Key takeaways:
- Low-dose OCU410 slowed lesion growth, preserved retinal tissue, and stabilized visual function in three patients.
- No drug-related serious adverse events were reported.
OCU410, a single-dose modifier gene therapy, demonstrated positive preliminary outcomes for the treatment of geographic atrophy in a phase 1/2 clinical trial, according to a press release from Ocugen.
“Currently available therapies require six to 12 injections per year, which places an unreasonable burden on patients and caregivers,” Shankar Musunuri, PhD, MBA, chairman of the board, CEO and co-founder of Ocugen, told Healio. “Additionally, these therapies come with notable safety considerations while not demonstrating significant benefit in visual function.”
The ArMaDa trial is evaluating nine patients in low-, medium- and high-dose cohorts of OCU410.
At 6 months, three patients in the low-dose cohort experienced lesion growth that was 21.4% slower in treated vs. untreated fellow eyes from baseline, which is “favorable when compared to published data on pegcetacoplan injected every month or every other month over 6 months,” the release said.
These patients also experienced increased preservation of retinal tissue around the geographic atrophy lesions, with results comparable to pegcetacoplan, and stabilization of visual function in treated eyes.
Ocugen reported no drug-related serious adverse events.

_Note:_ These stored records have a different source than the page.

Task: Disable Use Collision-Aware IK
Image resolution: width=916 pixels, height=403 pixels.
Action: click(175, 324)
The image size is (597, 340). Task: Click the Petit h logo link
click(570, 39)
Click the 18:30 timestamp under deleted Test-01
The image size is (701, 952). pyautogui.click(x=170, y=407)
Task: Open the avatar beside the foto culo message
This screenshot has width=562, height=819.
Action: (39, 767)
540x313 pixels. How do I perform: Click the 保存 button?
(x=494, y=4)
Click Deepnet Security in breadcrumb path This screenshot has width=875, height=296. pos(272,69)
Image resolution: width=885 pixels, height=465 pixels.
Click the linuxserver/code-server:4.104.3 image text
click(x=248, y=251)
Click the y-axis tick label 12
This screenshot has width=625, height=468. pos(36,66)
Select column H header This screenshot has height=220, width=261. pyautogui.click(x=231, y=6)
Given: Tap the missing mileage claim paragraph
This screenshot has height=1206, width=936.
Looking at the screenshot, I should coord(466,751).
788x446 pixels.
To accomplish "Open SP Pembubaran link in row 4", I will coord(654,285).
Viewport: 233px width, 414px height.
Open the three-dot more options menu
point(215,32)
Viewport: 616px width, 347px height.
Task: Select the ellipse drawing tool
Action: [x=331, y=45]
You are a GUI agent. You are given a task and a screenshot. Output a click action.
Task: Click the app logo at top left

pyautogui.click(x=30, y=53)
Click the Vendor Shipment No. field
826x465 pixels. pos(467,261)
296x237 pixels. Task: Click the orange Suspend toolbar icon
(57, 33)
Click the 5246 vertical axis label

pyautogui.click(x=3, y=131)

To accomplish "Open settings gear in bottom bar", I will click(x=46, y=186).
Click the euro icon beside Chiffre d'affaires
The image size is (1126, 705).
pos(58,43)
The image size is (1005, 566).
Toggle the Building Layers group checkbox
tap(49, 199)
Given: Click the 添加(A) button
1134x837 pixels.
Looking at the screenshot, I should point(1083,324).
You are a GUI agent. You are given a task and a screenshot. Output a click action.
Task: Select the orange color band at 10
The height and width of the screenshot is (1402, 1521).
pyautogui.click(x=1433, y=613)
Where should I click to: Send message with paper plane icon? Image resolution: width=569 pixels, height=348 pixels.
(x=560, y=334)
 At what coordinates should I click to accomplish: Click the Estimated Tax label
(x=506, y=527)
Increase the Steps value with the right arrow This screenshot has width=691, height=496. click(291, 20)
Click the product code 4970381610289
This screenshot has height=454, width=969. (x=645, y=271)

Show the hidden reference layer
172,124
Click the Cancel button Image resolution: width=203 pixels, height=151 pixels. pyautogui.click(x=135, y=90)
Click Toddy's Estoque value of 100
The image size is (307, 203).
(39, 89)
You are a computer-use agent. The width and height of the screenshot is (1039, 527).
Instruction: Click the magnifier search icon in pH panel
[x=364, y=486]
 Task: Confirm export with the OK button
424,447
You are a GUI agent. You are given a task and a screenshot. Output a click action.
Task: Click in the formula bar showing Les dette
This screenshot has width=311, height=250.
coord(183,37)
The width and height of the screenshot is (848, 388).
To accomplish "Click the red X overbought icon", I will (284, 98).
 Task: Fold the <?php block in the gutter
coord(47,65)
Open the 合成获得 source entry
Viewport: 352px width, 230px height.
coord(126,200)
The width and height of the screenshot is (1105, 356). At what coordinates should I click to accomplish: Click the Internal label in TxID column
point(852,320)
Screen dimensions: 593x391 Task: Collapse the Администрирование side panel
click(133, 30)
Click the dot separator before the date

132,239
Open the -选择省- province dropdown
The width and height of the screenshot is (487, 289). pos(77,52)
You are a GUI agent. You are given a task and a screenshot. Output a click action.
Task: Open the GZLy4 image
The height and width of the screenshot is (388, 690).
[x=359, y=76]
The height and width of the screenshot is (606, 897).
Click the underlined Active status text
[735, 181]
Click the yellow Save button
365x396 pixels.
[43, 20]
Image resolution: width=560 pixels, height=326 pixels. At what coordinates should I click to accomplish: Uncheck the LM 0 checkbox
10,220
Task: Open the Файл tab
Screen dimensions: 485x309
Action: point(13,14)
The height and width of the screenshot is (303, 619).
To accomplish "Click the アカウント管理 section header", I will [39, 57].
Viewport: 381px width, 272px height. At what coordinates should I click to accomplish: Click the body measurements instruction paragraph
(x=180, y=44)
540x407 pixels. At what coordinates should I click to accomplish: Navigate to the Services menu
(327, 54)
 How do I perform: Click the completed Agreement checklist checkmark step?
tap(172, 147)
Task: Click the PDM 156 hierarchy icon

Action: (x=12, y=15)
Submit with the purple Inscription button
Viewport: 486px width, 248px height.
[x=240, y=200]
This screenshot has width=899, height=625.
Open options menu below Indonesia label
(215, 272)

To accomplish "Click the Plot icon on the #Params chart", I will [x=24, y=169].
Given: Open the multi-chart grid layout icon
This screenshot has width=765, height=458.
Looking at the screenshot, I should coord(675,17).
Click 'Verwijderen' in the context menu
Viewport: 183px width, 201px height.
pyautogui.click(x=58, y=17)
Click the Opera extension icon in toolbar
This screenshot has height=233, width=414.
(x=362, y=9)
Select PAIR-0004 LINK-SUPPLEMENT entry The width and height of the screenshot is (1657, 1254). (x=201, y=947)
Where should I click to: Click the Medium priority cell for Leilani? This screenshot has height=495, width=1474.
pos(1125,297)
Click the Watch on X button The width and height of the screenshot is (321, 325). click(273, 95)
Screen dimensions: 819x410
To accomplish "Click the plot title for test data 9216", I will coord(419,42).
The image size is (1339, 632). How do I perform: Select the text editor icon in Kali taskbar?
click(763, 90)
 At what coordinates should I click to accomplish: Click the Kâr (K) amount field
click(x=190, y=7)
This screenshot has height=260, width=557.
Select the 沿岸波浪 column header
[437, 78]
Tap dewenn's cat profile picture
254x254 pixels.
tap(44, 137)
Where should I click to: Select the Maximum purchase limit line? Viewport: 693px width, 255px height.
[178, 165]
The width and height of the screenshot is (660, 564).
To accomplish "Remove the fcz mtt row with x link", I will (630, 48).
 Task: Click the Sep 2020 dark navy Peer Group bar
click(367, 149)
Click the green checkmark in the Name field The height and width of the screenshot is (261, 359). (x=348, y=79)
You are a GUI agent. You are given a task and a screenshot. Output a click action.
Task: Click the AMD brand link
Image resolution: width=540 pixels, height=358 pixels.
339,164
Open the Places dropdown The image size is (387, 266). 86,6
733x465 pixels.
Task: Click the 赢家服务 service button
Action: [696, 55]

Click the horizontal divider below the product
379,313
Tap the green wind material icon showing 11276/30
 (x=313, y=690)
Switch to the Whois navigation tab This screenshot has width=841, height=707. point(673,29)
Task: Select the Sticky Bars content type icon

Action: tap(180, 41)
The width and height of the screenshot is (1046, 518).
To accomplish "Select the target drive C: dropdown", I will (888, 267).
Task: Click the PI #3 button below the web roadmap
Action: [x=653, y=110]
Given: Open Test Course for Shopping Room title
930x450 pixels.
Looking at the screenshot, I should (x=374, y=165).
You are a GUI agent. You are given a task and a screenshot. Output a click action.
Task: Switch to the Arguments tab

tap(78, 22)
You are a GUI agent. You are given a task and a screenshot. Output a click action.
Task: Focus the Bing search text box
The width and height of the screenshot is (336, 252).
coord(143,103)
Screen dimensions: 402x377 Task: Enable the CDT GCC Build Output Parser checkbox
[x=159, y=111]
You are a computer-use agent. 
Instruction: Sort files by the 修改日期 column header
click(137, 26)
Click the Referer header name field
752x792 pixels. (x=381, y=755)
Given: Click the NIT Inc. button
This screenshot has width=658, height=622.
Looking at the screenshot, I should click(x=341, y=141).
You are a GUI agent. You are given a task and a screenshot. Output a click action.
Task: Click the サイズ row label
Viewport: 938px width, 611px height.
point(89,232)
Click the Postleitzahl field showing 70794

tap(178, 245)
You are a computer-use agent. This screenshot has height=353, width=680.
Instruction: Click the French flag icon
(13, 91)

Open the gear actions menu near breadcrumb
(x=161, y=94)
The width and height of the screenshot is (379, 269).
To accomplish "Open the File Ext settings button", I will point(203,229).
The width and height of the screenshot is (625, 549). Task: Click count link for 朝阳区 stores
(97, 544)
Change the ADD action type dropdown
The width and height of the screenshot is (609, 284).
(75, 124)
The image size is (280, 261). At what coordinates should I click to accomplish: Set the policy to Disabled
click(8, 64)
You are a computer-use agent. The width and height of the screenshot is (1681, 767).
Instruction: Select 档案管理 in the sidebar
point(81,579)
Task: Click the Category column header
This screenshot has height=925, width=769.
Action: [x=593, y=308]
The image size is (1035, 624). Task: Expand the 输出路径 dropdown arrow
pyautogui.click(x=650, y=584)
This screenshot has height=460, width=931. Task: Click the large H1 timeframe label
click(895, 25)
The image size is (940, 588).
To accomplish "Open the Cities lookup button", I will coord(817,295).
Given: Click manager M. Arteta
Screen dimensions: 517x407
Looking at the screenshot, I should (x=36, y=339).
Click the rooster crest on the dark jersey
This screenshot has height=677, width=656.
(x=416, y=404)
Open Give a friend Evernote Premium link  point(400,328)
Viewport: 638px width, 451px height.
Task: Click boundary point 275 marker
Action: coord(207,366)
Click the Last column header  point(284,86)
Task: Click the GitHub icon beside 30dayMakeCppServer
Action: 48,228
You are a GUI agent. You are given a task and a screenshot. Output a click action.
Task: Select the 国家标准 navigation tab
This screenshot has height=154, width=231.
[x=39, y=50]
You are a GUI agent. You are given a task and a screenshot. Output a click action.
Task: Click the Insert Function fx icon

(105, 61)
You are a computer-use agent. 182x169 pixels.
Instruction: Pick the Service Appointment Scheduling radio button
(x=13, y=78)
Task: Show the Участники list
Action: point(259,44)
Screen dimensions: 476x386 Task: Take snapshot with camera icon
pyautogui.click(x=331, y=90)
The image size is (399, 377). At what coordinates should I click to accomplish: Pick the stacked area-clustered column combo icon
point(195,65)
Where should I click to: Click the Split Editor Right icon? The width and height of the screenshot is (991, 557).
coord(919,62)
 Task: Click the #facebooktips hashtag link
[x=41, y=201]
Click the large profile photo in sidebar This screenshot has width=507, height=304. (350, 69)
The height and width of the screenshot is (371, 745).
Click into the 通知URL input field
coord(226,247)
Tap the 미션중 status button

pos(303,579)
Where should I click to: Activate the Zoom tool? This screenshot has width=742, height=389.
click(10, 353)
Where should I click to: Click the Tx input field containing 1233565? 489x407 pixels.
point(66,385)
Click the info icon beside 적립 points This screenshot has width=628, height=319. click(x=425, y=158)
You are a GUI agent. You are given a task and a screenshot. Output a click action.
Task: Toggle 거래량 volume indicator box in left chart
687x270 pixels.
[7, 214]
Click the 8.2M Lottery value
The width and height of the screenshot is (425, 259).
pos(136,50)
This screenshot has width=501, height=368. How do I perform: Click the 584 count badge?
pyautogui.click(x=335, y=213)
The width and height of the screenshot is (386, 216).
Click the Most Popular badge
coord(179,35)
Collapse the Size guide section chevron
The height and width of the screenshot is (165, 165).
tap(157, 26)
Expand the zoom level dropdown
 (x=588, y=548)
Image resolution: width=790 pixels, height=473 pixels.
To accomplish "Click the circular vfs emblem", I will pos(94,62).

“Our aim is to develop a ‘one-and-done’ approach that delivers meaningful structural and functional outcomes for patients with significant unmet needs. We will continue to monitor patients in the OCU410 phase 1 clinical trial at 9 and 12 months as we complete recruitment for phase 2,” Musunuri said. “Currently, Ocugen has three modifier gene therapies in the clinic, including our Phase 3 OCU400 liMeliGhT clinical trial for retinitis pigmentosa that is on track” for biologics license application and marketing authorization application filings in the first half of 2026.